男は或る時、天に向かってつぶやいた。「ああ、淋しい、誰か助けてくれないか?もっと周囲が賑やかであれば・・・」すると、数日して見知らぬ老人が訪ねてきた。見ると、手に小さな苗木を持っている。「それは何の木
ですか?・・・」男が尋ねると、老人はそれには答えず「私を呼んだのはあなた・・・最初は楽しく・・・末節には・・・」とだけ言い残し、苗木を男に渡すと静かに去っていった。
男は訳もわからなかったが、兎にも角にも老人の苗木を植え、大切に育て数年が過ぎた。すると、春には満開の桜花を見るようになり、村人の間で瞬く間に評判になった。村人たちは、男と伴に酒を酌み交わし、帰りに
はお礼にと農具やら苗木やら栽培技術などを置いていったので、男は知らぬ間に裕福になっていった。
そんな万事順調な或る日、噂を聞きつけた村長が娘を連れて男の元にやってきた。娘の器量を見て有頂天になった男は、分をわきまえず、再び天につぶやいた。「どうにかしてあの娘を私のものにできないか・・・」。し
かし老人は、再び男を訪れない。男は立派な新居があれば、娘が輿入れすると思い、新居を改めることにした。

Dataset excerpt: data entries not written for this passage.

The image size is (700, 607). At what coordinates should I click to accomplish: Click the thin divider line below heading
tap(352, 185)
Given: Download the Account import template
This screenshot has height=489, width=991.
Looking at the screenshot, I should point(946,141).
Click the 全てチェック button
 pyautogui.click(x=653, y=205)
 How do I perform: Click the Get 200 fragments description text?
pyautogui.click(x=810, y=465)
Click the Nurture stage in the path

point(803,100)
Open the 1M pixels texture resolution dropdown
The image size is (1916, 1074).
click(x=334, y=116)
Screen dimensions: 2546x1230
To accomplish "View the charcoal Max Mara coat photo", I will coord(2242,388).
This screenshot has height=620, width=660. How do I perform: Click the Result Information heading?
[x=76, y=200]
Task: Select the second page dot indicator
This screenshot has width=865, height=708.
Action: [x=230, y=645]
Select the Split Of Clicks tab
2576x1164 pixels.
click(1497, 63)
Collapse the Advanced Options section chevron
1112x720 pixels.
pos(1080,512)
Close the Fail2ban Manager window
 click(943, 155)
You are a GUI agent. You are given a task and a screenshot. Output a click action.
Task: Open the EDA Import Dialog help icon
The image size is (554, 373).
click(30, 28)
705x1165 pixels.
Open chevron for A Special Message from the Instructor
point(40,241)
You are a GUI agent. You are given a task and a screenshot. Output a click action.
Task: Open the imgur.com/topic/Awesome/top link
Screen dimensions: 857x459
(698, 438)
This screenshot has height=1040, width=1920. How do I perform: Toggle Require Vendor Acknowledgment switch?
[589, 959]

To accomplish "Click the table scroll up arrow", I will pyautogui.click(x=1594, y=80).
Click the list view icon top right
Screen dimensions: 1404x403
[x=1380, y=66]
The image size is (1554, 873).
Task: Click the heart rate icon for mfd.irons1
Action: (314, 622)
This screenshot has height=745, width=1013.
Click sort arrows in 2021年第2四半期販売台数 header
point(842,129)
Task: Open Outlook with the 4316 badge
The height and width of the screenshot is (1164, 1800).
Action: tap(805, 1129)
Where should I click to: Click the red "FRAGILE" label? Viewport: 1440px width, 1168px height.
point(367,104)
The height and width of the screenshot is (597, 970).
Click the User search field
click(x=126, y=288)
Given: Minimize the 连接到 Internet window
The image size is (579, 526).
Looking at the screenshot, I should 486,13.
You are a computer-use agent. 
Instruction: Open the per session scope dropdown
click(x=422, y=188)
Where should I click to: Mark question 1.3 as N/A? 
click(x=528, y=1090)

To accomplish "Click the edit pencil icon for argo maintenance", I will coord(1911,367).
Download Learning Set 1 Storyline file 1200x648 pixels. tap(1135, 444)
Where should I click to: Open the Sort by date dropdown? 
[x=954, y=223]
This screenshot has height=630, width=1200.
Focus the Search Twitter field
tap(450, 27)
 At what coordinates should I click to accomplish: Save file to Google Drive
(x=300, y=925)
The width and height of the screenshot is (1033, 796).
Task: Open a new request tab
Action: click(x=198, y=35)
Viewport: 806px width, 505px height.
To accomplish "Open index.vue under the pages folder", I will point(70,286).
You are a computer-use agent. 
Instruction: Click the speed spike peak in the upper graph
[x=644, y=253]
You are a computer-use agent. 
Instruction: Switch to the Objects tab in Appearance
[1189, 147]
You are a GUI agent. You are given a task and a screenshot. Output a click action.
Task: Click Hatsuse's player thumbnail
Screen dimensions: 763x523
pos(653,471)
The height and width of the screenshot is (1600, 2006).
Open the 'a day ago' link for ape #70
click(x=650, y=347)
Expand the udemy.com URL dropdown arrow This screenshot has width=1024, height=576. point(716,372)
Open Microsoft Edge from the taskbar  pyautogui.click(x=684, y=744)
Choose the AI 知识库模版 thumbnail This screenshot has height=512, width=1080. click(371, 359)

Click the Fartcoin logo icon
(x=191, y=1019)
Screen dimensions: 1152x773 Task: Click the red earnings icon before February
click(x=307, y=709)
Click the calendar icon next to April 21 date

しかし、村には立派な新居を建てるための梁とする樹木がなく、男ははたと困った。「どうしたら梁を調達できるか?」・・・見ると、眼前に堂々と育った桜の樹がある。男は意を決すると、桜の樹に斧を入れ、一思いに切
り倒すと梁にして新居にしてしまった。
ほどなくして村長の娘が輿入れし、男が幸せな日々を送っていた時、くだんの老人が訪ねてきた。「桜の樹はどうした?」・・・男はくだんの経緯を話し、幸せな結婚ができたことを報告し、老人に感謝の意を述べたが、老
人は首を振りながら、「人に天の数あり」とだけ言うと、また静かに去っていった。
老人が去ってからしばらくして、イナゴの害、日照りの旱魃等の天災が相次いで村を襲い、夜盗まで発生して、村は存亡の危機を迎えた。村長は男の元に来て、また相談した。「どうしようか?」・・・男は残った切り株に目
を遣り、「では臼を作って餅をつき、それを天日で干して保存食をつくりましょう」と進言すると、残りの切り株を地面から引き剥がしてしまった。
村人が最後に希望を託して餅をついている最中、今度は中央から官吏が来た。「税収として、この餅は中央が徴収する」。そう言うと、官吏たちは村のなけなしの餅をすべて持ち出した。あくる年も、またあくる年も村か
ら天災が去ることはなく、娘と離縁した男はまた放浪の旅に出ることになったという。